Is There an App For That, Yet?
November 6, 2013
Fun schmun! Why have your kids waste time on an activity that they weren’t BORN TO PLAY!
[The test] looks for variants in each of the two ACTN3 genes. The company claims a variant in both copies means a genetic advantage in endurance sports like long distance running.
One variant, they say, means you’re best suited for mixed pattern sports that use strength and endurance like soccer or cycling.
According to the company, no variants means a kid is better suited for sprint, power and strength sports like football or weightlifting.

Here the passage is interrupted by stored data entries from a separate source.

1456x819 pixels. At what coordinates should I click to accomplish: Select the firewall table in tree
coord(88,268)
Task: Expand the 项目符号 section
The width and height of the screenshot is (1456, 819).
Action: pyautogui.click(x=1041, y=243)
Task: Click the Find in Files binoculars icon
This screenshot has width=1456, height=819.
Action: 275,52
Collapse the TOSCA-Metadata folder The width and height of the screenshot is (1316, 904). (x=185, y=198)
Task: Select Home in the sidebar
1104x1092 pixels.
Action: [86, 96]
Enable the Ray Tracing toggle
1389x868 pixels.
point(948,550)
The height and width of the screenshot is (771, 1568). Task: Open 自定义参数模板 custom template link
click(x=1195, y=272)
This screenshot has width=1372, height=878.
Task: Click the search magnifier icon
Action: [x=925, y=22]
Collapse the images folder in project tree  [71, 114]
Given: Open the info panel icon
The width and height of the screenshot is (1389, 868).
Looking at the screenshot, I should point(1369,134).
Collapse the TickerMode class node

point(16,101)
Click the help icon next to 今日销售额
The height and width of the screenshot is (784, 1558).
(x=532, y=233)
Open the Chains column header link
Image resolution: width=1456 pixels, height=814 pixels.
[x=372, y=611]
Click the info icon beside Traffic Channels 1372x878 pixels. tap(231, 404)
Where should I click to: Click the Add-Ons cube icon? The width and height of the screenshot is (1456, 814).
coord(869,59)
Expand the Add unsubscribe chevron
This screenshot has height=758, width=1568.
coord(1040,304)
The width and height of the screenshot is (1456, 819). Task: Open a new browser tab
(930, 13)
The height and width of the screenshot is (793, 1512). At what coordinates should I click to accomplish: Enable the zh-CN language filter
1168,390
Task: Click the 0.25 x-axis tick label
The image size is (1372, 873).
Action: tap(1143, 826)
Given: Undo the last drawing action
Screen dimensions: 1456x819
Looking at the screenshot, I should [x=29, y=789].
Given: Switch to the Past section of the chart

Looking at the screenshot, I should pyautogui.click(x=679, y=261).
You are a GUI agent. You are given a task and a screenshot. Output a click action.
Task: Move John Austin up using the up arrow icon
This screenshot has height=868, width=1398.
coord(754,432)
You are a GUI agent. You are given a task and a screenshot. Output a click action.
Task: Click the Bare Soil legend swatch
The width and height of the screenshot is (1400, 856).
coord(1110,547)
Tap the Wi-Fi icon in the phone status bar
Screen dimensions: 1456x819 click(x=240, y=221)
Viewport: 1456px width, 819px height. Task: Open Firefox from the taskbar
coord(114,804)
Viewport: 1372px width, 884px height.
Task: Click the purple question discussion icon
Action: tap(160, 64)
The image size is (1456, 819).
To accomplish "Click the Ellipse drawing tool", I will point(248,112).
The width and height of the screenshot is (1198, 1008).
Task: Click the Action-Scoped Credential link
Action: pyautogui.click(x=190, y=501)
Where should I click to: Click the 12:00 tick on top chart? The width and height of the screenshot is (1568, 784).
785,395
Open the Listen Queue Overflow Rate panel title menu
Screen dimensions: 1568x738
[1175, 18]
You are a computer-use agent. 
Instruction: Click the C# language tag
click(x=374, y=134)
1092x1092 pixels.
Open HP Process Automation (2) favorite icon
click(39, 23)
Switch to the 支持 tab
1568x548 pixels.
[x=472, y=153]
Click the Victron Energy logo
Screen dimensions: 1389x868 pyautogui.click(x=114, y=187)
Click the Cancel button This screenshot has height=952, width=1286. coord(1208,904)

“It’s a test that’s really used for assessing where an individual might be best suited for a sport,” said Mike Weinstein, founder of Atlas Sports Genetics. “If it turns out that they are say an endurance athlete, then that may be what they are more prone to be good at, and that may be what they want to be going into as a sport.”
Matthew Taylor, a medical geneticist at CU School of Medicine is not so sure:
“If you are looking at it for which sports should I choose? Which one would I be better at? Could I compete at a higher level in this versus that? I think that those data just are not there,” Dr Taylor said.
Nothing much has changed since MSNBC.com’s 2009 report on the same company. Atlas Sports Genetics still is in business and parents still are using the service … well, there has been a $20 increase on the price of the test:
Like more than 200 other parents to date, Hilary and Aaron Anderson paid $149 to Atlas Sports Genetics — a Boulder, Colo. company — for a sneak peek at their kid’s athletic horizons …
… But the Andersons also understand one more thing about the test: It is drawing fire from scattered coaches, therapists and genetic experts who worry some parents will misuse the data and that the young science will inject even more pressure and politics into childhood games.